4 Respondent will suffer

Finally argue if the court grants the injunction, the respondent suffers greater detriment. Hence the court should preserve the status quo. The “status quo” is the situation  immediately before the injunction application, i.e. before the court ordered the injunction.

Injunction costs

Usually applicants attempt to recover their legal costs from the respondent. Indeed, often the court orders the respondent to pay the applicant’s costs. Legal costs do have to be reasonable and proportionate, and that requirement should not be overlooked. If it is, then it can work to your detriment.

However, costs may be reserved, i.e. dealt with at the end of the main claim. If the respondent provides good reasons for defending the injunction application, then both parties are likely responsible for their own costs.

Asset recovery track record

Many clients lack huge budgets for this type of legal work. We first conduct a cost/benefit analysis. Then we clearly state your prospect of success. We identify the key points to address on an injunction application, e.g. if the assets will materialise any value. Often we identify alternative solutions to manage costs.

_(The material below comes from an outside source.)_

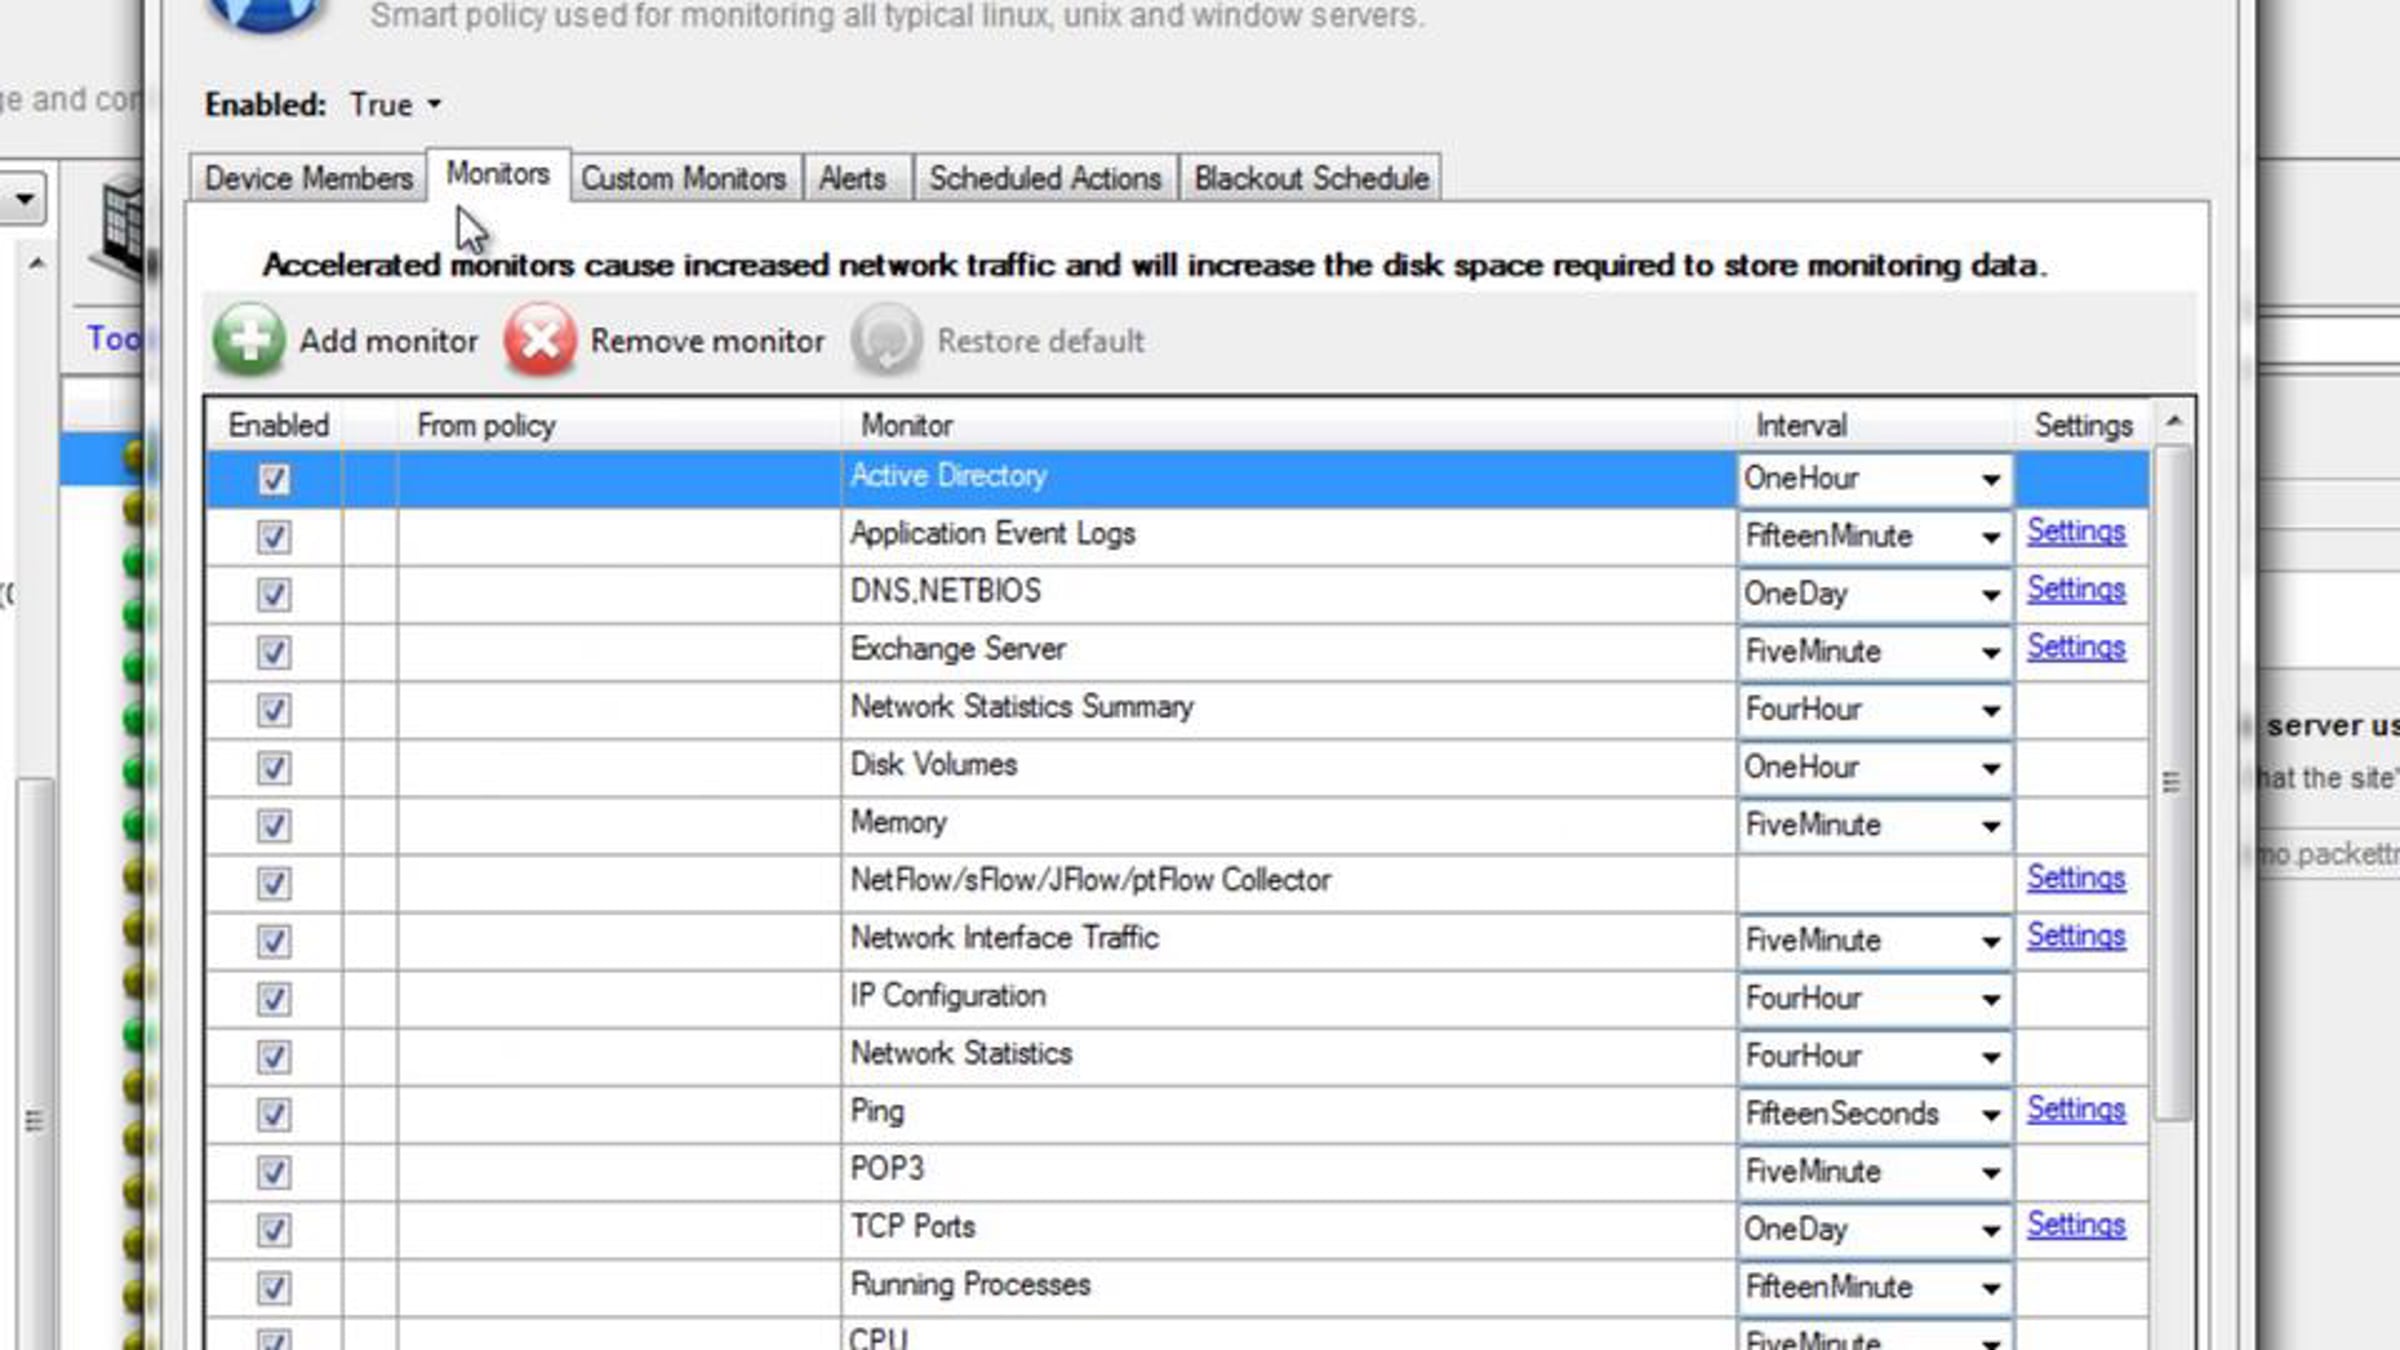The height and width of the screenshot is (1350, 2400).
Task: Open the Blackout Schedule tab
Action: tap(1311, 179)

Recent instructions include:

  • Freezing injunction over £10m of assets:
    • In the name of a director suspected of pocketing commission fees.
  • Search order for an overseas bank claiming return of funds:
    • The bank advanced funds to a UK resident private investor who fraudulently deceived the bank.
  • Resisted a search order application for a silicon valley technology company:
    • It was alleged our client undervalued assets it sold on the onset of insolvency, to avoid paying creditors.
  • Disclosure of identity order: that revealed the names of individuals based in Switzerland:
    • They were suspected of receiving laundered funds through an intermediary subsidiary company. The subsidiary owed funds to our client, a provider of bridging loans. The individuals became parties to the proceedings.